SALT LAKE CITY (ABC4 News) – A state lawmaker says prescription drug prices are getting out of reach for some, and he’s filing a bill to do something about it.
Representative Paul Ray knows he’s in for a big fight, but he says he’s willing to take it on because it’s a matter of life and death.
He says in one case a patient saw her insulin jump from $50 to $500 in one month.
“We’re talking about life-saving drug’s here. They don’t have an option, they take the drug or they die. And, I think that’s just the route we don’t want to allow happen,” said Ray, (R) Clearfield.
After studying the distribution process through the summer, he’s narrowing in on Pharmacy Benefit Managers, or PBMs.
Under his bill, rebates that are going to the PBM will be required to go to the consumer instead.
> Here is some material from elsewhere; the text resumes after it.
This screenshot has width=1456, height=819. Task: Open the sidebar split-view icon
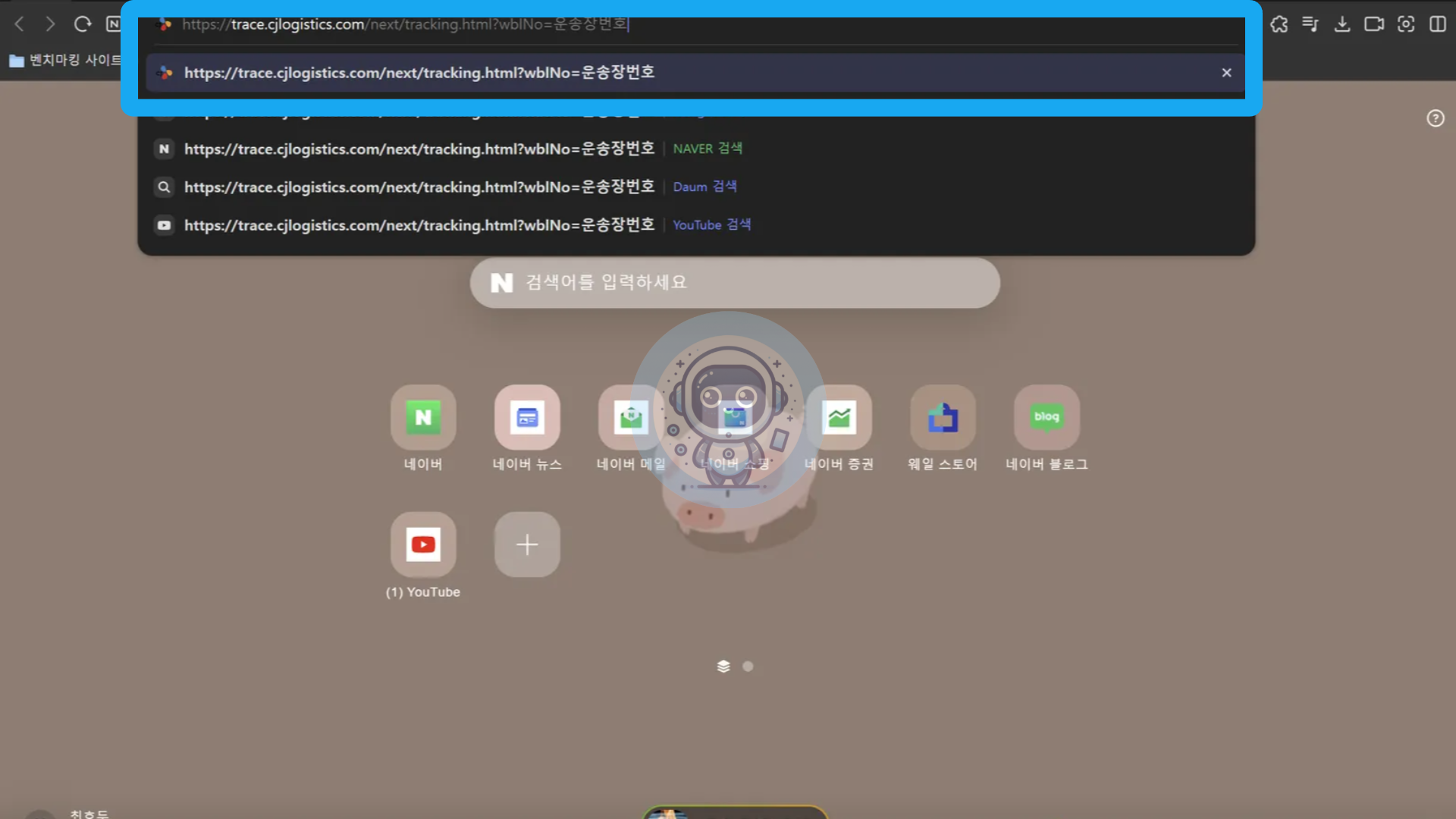[x=1439, y=24]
“I think in this whole corporate structure of how we are trying to make money, I think we have lost ourselves,” said Ray.
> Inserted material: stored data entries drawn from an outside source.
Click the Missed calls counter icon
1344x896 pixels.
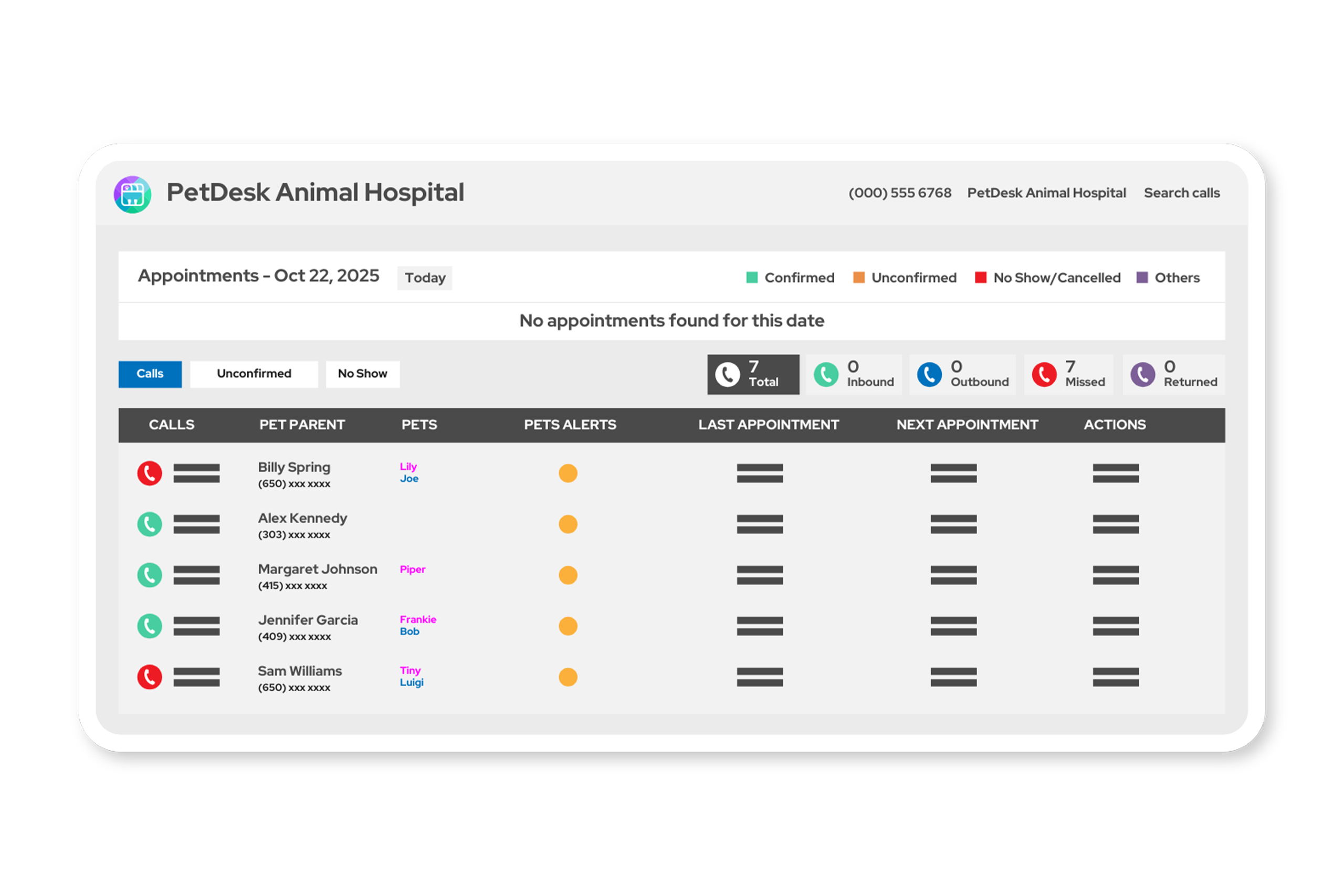[x=1045, y=374]
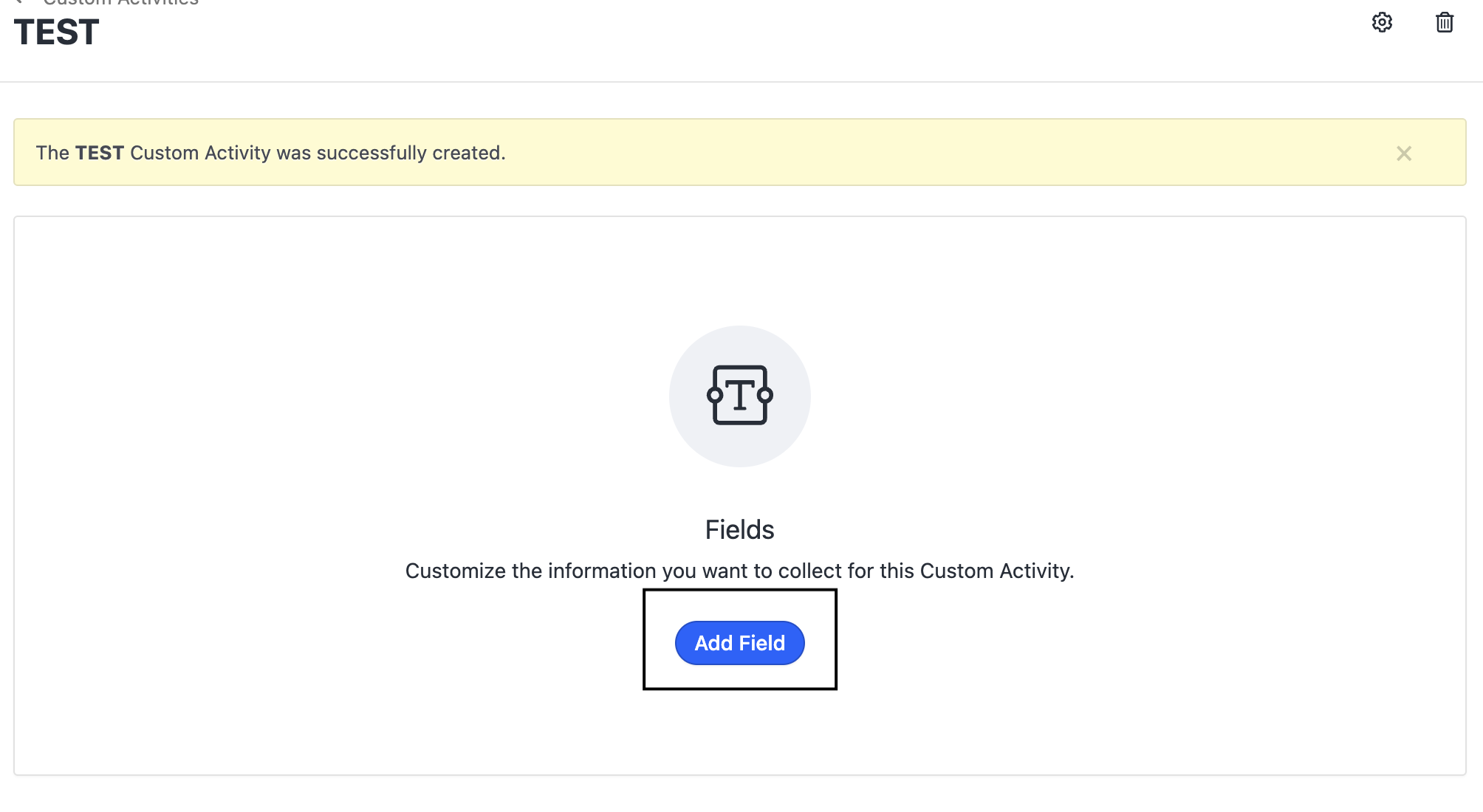Click the word 'The' starting the banner
This screenshot has width=1483, height=812.
pyautogui.click(x=52, y=153)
It’s not the first time lawmakers have taken this on.
During this year’s session, Representative Norm Thurston brought up the idea of importing cheaper drugs from Canada.
He plans to bring that back in 2019.
“There are many cases where the retail price in Canada is significantly lower than the net price in the U.S., even after you take into account rebates,” said Thurston, (R) Provo.
Representative Ray says resistance will be fierce, but something has to be done to get it in check.
He says the ultimate goal is to drive prices down.
“My philosophy is if we can fix it without legislation if we can get everybody to the table, let’s do that. And, sometimes it takes legislation to get everybody to the table to make it happen,” Ray said.
Representative Ray is asking the FBI to investigate how PBMs operate and treat consumers.
PBM representatives wouldn’t go on camera, but tell ABC4 News those rebates bring costs down in other areas.
They say under Representative Ray’s bill consumers could see their premiums go up.